The workdir is bind-mounted (not copied), so a command’s file edits land directly on the host. Construction is offline – it just holds the DockerConfig; the daemon is only contacted when a command runs.

Examples

>>> from open_atp.backends.docker import DockerBackend, DockerConfig
>>> from open_atp.images import DEFAULT_IMAGE
>>> backend = DockerBackend(DockerConfig(image=DEFAULT_IMAGE))
>>> backend.name
'docker'
>>> backend.config.workdir_mount
'/workspace/wd'
config
container_home = '/home/agent'

Absolute $HOME inside the sandbox; per-run credential dirs (an agent’s ~/.codex, say) are mounted under it. Overridden per backend.

session(workdir, *, env=None, mounts=None, timeout_s=None)[source]

Open a persistent sandbox over workdir for multiple exec() calls.

Unlike start() (one command, then teardown), the returned ComputeSession stays alive until ComputeSession.close(), so the same hot sandbox can run generation and verification back to back.

env/mounts here pin the long-lived sandbox at creation (Docker bind mounts can only be set at docker run); per-command credentials go to ComputeSession.exec()’s own env.

class open_atp.backends.docker.DockerConfig(image=Image(name='open-atp:latest', lean_toolchain='leanprover/lean4:v4.28.0', mathlib_rev='v4.28.0'), timeout_s=1800, env=<factory>, workdir_mount='/workspace/wd', baked_lake='/workspace/.lake', volumes=())[source]

Bases: BackendConfig

Configuration for DockerBackend.

Extends BackendConfig (image, timeout_s, env) with Docker-specific knobs.

Attributes:
workdir_mountstr

Path inside the container where the workdir is bind-mounted.
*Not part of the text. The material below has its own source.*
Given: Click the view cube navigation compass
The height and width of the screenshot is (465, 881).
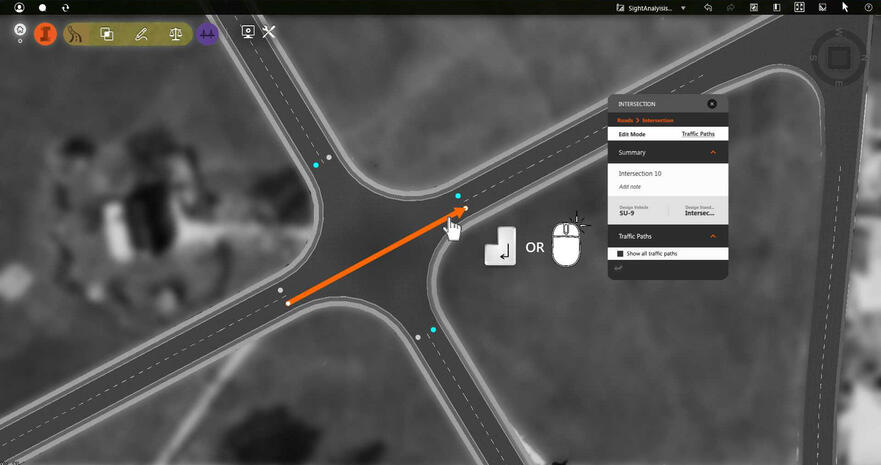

Default /workspace/wd.

baked_lakestr

Image-baked warm cache to symlink the workdir’s .lake to. Empty skips the symlink. Default /workspace/.lake.

volumestuple[tuple[str, str], …]

Extra -v host:container mounts (e.g. agent credential dirs). Default empty.

class open_atp.backends.docker.DockerSession(backend, container)[source]

Bases: ComputeSession

A live docker run -d container; exec many commands, docker kill once.

The workdir is bind-mounted, so sync_out()/sync_in() are no-ops – edits already live on the host.

backend
close()[source]

Tear the sandbox down (pull artifacts first where needed). Idempotent.

container
exec(command, *, env=None, timeout_s=None)[source]

Run command in the live sandbox; the handle does NOT tear it down.

sync_in()[source]

Push the host workdir into the sandbox (no-op when bind-mounted).

sync_out()[source]

Pull the sandbox workdir back to the host (no-op when bind-mounted).